* Work required: Output each of the entries exactly, skipping every picture they contain.

:: Given records

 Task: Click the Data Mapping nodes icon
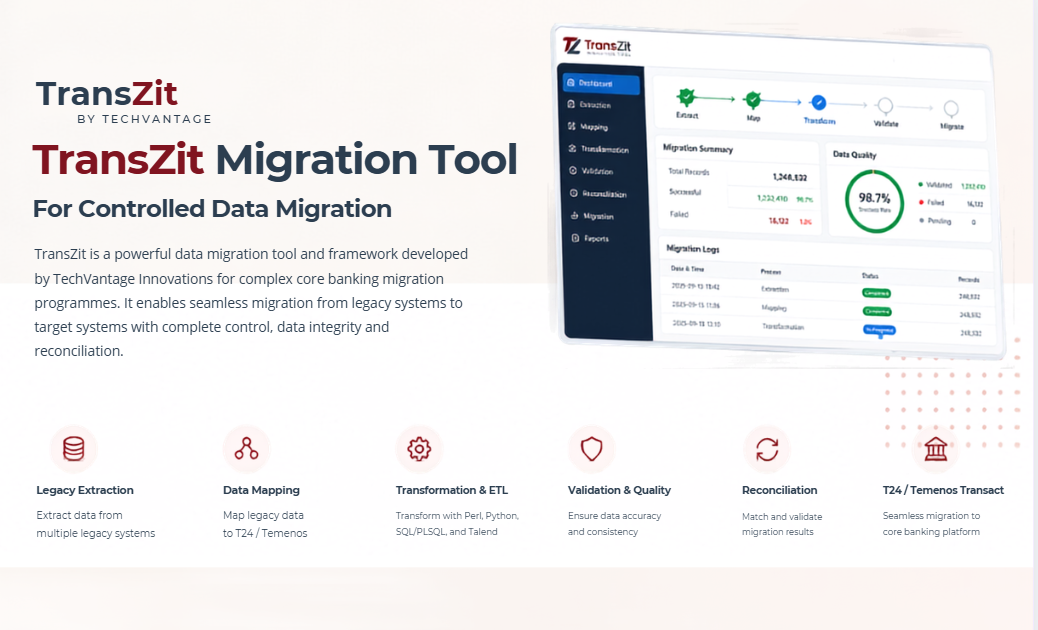(x=246, y=449)
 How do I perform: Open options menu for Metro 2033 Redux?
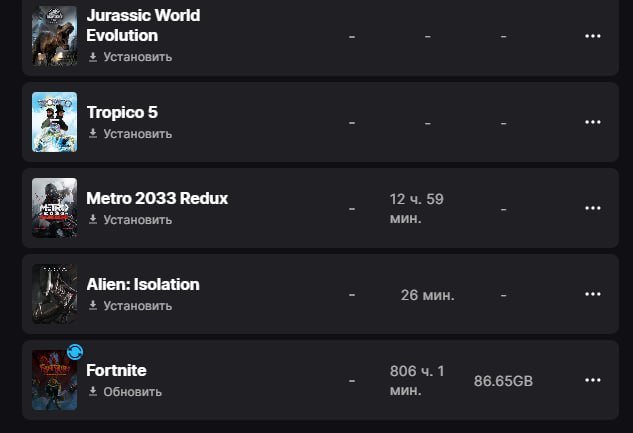click(592, 208)
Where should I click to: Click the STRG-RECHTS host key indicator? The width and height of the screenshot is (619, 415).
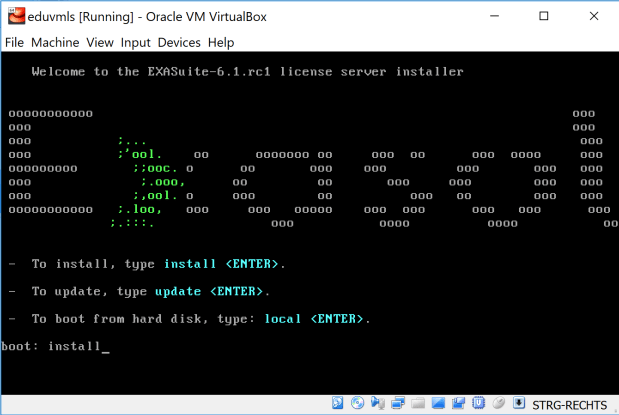569,404
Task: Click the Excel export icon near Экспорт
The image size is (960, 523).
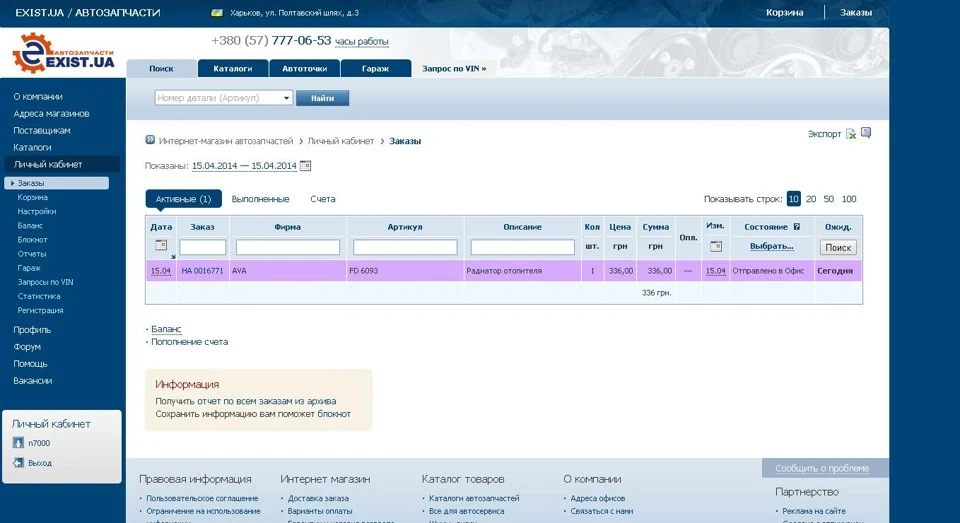Action: coord(851,134)
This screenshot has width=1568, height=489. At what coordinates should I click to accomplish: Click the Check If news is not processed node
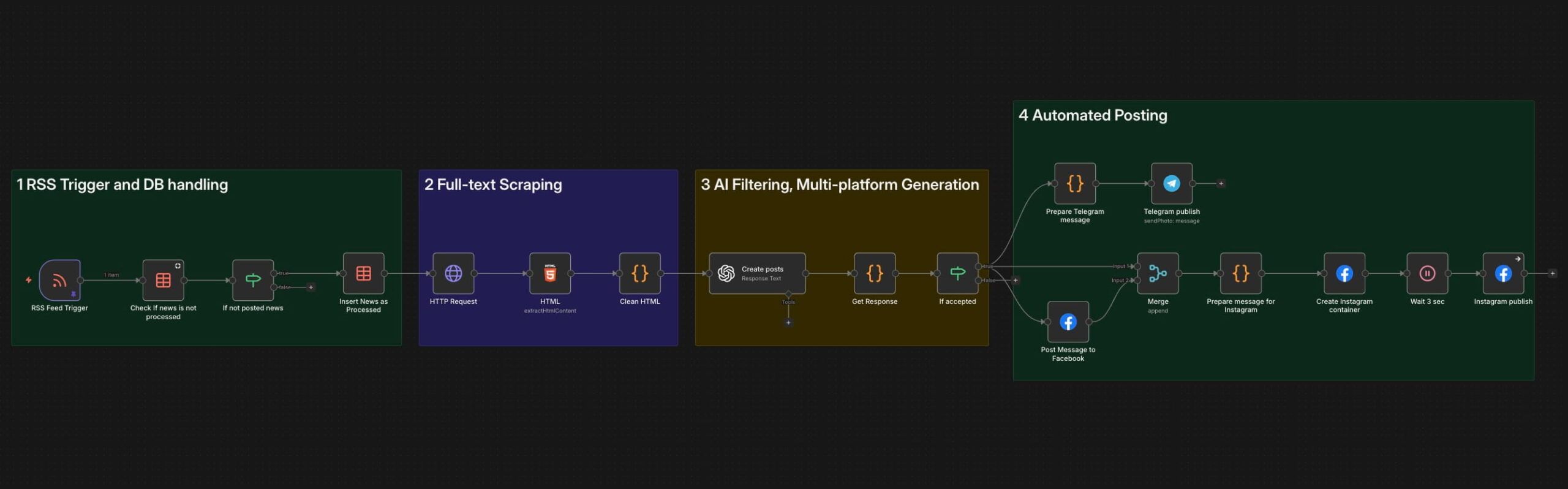tap(163, 280)
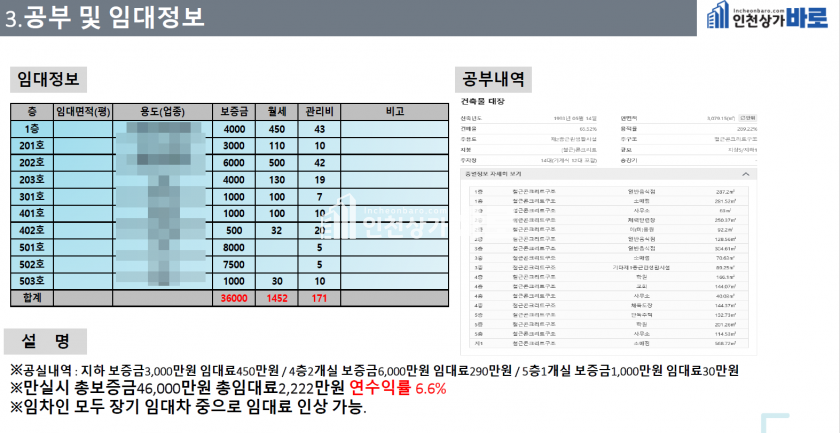
Task: Click the red 1452 monthly rent total
Action: (276, 297)
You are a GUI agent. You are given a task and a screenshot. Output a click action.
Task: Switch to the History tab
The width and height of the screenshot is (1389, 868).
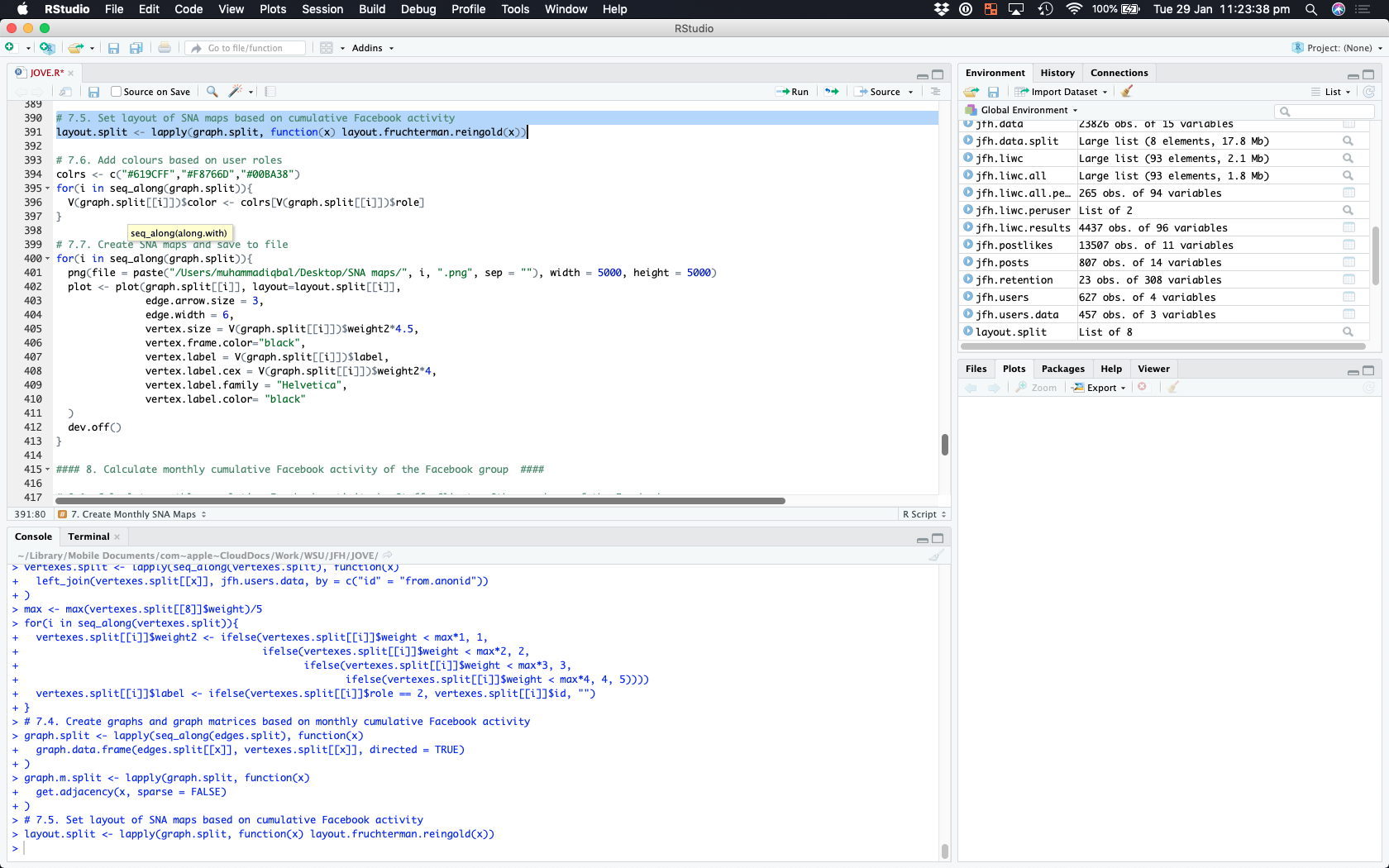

::::

* Result of this exercise:
 Task: Click the Data Mapping nodes icon
(x=246, y=449)
 How do I perform: Open options menu for Metro 2033 Redux?
click(592, 208)
Where should I click to: Click the STRG-RECHTS host key indicator? The width and height of the screenshot is (619, 415).
569,404
Task: Click the Excel export icon near Экспорт
The image size is (960, 523).
Action: coord(851,134)
This screenshot has width=1568, height=489. At what coordinates should I click to accomplish: Click the Check If news is not processed node
tap(163, 280)
Task: Click the red 1452 monthly rent total
Action: (276, 297)
You are a GUI agent. You are given a task and a screenshot. Output a click action.
Task: Switch to the History tab
The width and height of the screenshot is (1389, 868).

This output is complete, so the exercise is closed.